> **Assigned task**
For the word "panel", search the records and show each line in which it occurs.

> **Records from a collection**

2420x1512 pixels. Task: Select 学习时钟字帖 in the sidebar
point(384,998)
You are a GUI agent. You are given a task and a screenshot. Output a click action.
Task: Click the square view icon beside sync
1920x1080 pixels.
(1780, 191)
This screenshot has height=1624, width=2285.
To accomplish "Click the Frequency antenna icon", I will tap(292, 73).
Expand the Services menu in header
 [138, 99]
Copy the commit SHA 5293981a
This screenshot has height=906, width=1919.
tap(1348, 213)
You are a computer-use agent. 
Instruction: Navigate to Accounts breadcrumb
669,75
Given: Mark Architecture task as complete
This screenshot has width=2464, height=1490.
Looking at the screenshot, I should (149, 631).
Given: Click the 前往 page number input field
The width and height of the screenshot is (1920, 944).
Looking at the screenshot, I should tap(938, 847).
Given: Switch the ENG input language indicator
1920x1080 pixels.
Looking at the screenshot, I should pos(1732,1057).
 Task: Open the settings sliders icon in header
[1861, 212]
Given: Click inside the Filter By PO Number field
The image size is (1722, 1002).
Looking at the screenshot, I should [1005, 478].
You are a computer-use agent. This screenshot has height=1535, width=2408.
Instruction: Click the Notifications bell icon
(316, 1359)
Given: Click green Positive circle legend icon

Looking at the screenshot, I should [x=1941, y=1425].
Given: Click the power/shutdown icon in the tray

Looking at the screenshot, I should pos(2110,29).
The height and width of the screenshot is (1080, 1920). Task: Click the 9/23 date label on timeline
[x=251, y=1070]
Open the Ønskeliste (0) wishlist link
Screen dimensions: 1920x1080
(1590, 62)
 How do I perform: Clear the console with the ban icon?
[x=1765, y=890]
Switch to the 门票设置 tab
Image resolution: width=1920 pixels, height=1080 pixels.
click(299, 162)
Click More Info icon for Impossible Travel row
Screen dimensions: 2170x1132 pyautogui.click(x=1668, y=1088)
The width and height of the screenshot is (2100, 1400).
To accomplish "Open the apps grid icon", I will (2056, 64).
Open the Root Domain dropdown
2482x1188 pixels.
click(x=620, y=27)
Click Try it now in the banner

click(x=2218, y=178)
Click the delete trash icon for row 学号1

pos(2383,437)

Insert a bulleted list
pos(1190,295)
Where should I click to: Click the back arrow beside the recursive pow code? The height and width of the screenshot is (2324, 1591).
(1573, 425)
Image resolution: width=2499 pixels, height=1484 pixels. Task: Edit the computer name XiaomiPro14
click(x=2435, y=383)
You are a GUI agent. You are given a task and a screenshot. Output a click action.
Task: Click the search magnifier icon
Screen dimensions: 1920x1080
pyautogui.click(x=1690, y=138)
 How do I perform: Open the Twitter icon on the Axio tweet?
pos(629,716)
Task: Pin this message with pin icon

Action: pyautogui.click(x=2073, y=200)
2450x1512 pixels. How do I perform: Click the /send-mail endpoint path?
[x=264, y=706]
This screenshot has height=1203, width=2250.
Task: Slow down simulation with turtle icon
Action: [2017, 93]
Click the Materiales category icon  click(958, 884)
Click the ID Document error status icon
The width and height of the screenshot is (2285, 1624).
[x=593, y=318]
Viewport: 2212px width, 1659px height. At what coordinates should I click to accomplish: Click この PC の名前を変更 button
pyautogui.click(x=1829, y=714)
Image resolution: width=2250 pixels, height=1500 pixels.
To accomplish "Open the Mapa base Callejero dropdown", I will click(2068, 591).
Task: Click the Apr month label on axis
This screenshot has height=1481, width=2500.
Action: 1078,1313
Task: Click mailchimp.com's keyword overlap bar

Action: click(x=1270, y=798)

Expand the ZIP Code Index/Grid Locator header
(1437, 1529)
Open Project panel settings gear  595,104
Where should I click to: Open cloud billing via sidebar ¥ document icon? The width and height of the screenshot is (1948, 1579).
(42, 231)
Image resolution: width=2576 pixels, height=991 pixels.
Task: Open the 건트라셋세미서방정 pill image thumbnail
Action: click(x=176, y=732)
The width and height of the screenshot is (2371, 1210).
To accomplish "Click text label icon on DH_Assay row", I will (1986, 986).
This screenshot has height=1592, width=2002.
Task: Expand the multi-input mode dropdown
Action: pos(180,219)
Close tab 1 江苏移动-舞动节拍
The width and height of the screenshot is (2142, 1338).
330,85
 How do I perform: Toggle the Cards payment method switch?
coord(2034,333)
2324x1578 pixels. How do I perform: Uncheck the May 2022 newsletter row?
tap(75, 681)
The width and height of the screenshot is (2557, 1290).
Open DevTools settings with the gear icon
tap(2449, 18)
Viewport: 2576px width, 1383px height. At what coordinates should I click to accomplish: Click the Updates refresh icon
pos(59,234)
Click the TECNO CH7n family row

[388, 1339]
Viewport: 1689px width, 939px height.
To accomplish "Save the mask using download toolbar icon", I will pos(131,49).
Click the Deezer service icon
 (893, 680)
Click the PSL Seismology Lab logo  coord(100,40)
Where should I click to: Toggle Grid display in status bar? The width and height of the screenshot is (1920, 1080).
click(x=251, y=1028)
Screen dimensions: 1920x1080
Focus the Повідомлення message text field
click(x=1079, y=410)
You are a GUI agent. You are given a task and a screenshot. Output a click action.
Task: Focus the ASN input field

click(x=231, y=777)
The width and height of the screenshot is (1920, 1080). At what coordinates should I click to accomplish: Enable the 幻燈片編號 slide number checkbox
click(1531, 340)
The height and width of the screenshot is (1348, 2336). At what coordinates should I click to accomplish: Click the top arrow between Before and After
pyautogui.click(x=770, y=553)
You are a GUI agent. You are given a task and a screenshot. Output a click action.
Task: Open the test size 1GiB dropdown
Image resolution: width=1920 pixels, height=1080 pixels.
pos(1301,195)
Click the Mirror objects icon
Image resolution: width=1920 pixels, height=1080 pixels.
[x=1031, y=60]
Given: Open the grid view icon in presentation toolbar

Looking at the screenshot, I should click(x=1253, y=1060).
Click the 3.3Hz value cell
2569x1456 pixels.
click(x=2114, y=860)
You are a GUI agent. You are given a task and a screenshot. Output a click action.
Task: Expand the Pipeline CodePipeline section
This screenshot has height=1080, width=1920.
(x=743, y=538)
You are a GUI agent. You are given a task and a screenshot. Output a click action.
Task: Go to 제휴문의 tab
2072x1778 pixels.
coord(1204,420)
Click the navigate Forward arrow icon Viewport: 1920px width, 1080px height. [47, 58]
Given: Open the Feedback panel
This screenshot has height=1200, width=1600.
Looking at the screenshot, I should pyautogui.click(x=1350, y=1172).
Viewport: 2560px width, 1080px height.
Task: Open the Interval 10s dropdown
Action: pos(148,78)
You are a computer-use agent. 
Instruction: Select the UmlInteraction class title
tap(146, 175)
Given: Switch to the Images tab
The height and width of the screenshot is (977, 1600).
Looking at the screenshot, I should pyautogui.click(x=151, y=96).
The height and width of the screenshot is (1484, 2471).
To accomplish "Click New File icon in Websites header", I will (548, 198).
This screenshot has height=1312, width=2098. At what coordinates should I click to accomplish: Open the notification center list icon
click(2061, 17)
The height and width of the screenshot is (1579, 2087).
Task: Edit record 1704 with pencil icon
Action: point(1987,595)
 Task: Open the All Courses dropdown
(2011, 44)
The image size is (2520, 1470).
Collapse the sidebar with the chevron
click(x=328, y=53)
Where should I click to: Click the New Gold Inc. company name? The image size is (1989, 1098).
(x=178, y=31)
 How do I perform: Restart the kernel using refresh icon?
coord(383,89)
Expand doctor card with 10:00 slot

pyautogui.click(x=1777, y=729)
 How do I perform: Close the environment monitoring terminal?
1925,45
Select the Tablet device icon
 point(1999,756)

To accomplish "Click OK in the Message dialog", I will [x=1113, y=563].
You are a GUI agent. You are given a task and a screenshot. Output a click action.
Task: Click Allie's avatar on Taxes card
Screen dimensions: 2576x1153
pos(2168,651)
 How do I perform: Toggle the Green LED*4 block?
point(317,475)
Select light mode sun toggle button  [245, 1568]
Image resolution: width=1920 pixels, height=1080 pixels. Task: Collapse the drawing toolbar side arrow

> **Reply to the task**
Open Project panel settings gear  595,104
Given: Open the Feedback panel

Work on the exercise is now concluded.